幼なじみは年の差7歳【完全版】


「あの、麻実ちゃん…。
麻実ちゃんは、冬馬兄ちゃんのこと…好き?」


何聞いてるんだろ、私。
こんなこと聞いたって、なんの意味も無いのに。
麻実ちゃんは私の言葉に驚き、それからまた意地悪そうに笑った。


「好きって言われれば好きかな。でも恋愛対象としてじゃないから」

「そう、なの?」


恋愛対象としてじゃない。
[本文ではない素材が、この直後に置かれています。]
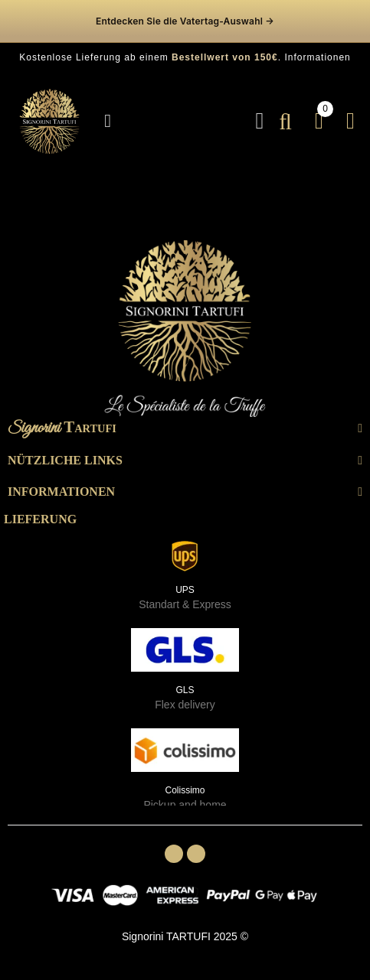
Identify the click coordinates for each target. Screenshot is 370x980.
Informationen (317, 57)
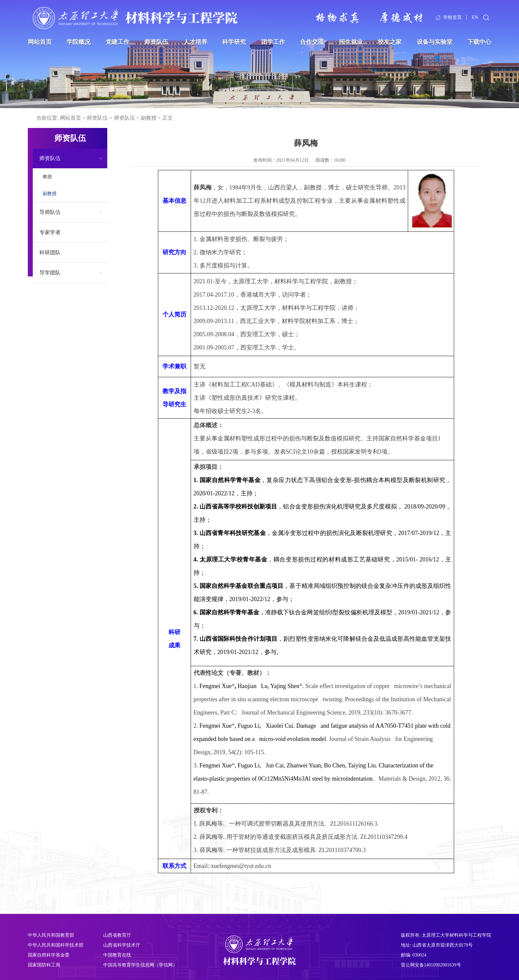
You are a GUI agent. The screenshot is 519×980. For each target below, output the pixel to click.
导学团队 (50, 272)
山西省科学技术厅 (122, 945)
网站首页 (40, 42)
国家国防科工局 (44, 965)
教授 (47, 177)
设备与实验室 (434, 42)
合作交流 (312, 42)
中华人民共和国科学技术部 (56, 945)
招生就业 (351, 42)
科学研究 (234, 42)
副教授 (149, 118)
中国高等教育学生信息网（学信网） (140, 965)
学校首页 (452, 17)
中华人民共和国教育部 (51, 935)
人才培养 (195, 42)
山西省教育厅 (117, 935)
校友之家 (390, 42)
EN (475, 17)
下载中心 (479, 42)
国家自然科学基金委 (49, 955)
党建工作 (117, 42)
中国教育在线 (117, 955)
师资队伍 (156, 42)
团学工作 (273, 42)
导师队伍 (50, 212)
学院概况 (78, 42)
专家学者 (50, 232)
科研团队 (50, 252)
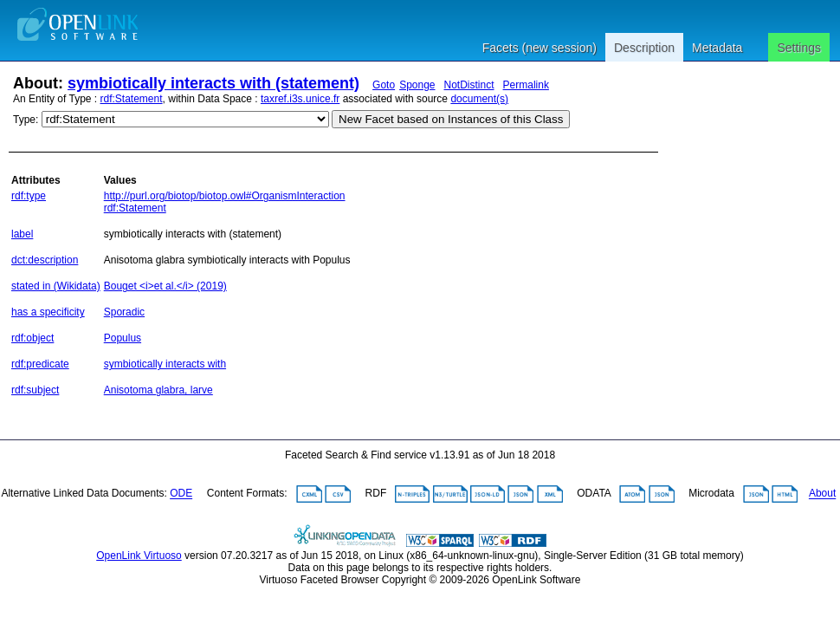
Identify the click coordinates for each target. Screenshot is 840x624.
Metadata (717, 48)
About (822, 494)
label (22, 234)
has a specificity (48, 312)
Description (644, 48)
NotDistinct (469, 85)
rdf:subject (35, 390)
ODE (181, 494)
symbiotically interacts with (165, 364)
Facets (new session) (540, 48)
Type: (25, 120)
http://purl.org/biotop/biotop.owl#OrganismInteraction (224, 196)
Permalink (526, 85)
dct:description (44, 260)
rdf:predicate (40, 364)
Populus (122, 338)
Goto (384, 85)
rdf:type (29, 196)
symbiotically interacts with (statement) (213, 83)
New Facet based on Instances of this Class (450, 119)
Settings (798, 48)
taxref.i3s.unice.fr (300, 99)
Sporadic (124, 312)
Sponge (417, 85)
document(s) (479, 99)
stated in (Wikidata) (55, 286)
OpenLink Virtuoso (139, 556)
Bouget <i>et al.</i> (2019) (165, 286)
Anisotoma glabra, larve (158, 390)
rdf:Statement (132, 99)
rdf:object (32, 338)
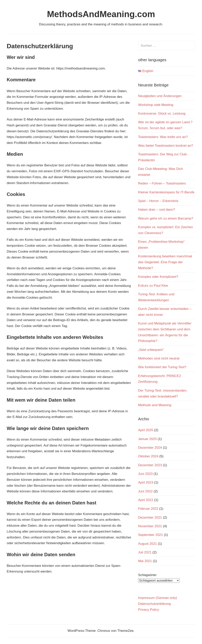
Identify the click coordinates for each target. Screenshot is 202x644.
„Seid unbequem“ (151, 350)
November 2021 (150, 526)
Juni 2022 (145, 491)
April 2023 (146, 482)
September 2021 (150, 535)
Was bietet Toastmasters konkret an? (166, 146)
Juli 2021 (145, 552)
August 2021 (147, 544)
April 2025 (146, 430)
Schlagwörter (147, 575)
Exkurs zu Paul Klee (153, 286)
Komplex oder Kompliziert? (158, 276)
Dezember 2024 (150, 448)
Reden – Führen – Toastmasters (162, 183)
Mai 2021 (145, 561)
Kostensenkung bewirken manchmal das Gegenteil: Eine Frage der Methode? (165, 262)
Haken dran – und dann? (156, 210)
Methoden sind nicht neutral (159, 358)
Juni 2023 (145, 474)
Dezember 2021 (150, 518)
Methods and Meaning (155, 405)
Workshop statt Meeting (156, 105)
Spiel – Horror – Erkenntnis (158, 201)
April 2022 (146, 500)
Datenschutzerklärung (154, 604)
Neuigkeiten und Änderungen (160, 96)
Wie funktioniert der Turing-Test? (162, 367)
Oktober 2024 (148, 456)
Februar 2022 (148, 508)
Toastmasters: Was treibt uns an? (163, 137)
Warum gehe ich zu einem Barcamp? (166, 218)
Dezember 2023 (150, 465)
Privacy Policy (148, 610)
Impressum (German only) (157, 598)
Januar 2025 (147, 439)
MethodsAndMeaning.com (101, 14)
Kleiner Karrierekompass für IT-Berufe (166, 192)
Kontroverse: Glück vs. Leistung (162, 114)
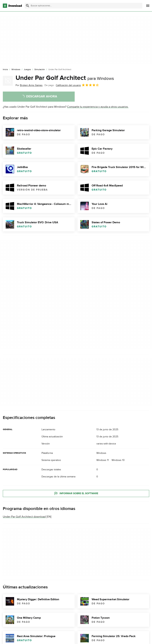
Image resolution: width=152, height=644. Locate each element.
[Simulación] (40, 70)
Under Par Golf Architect (65, 78)
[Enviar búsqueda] (27, 6)
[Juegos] (27, 70)
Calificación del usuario (77, 85)
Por (29, 85)
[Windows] (16, 70)
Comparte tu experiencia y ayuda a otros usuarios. (98, 107)
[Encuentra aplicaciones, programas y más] (83, 6)
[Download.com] (12, 6)
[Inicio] (5, 70)
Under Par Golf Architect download (24, 517)
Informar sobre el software (76, 493)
と言われても、やっぱり「好き」の言葉に胸が締め付けられる。


「…“一緒に居て楽しい友達の幼なじみ”って気持ちだけ。
あとは、良い世話役だなぁとは思う」

「せっ世話役!?」


それって、私の世話を冬馬兄ちゃんがしてるってこと…だよね?
…いつも送ってもらったりしてるのは確かだから、否定出来ない…。


「それに貢がせてる」

「うっ…」


コンビニの袋を指差され、ドキッとする。

いつも、朝食を食べられなかった私に冬馬兄ちゃんは何かを買ってくれる。
それに、お昼の分もと多めに…。


(…私、最低だ)


冬馬兄ちゃんの彼女でも無いのに毎回こんなことさせてる。
彼女だからって毎回こんなことしてもらうのもどうかと思うけど…。

とにかく私は、ただの幼なじみ。
だからもう、冬馬兄ちゃんには迷惑かけられない。


「…私、冬馬兄ちゃんにはもう頼らない!」

「へっ?」


突然の決意表明にきょとんとする麻実ちゃん。
そんなことは全く気にせず、ずんずんと廊下を進んだ。